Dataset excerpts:

#####

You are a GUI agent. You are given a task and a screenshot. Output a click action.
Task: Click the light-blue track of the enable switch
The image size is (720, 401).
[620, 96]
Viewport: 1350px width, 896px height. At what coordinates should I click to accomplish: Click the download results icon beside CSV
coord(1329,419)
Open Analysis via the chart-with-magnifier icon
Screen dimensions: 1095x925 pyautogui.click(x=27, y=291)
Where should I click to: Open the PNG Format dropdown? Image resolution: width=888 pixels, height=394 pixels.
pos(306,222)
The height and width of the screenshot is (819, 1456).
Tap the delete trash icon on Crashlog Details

#####

### PROMPT
Examine the records above and give the number of lines in which the string "screenshot" appears, with no other words.

### RESULT
2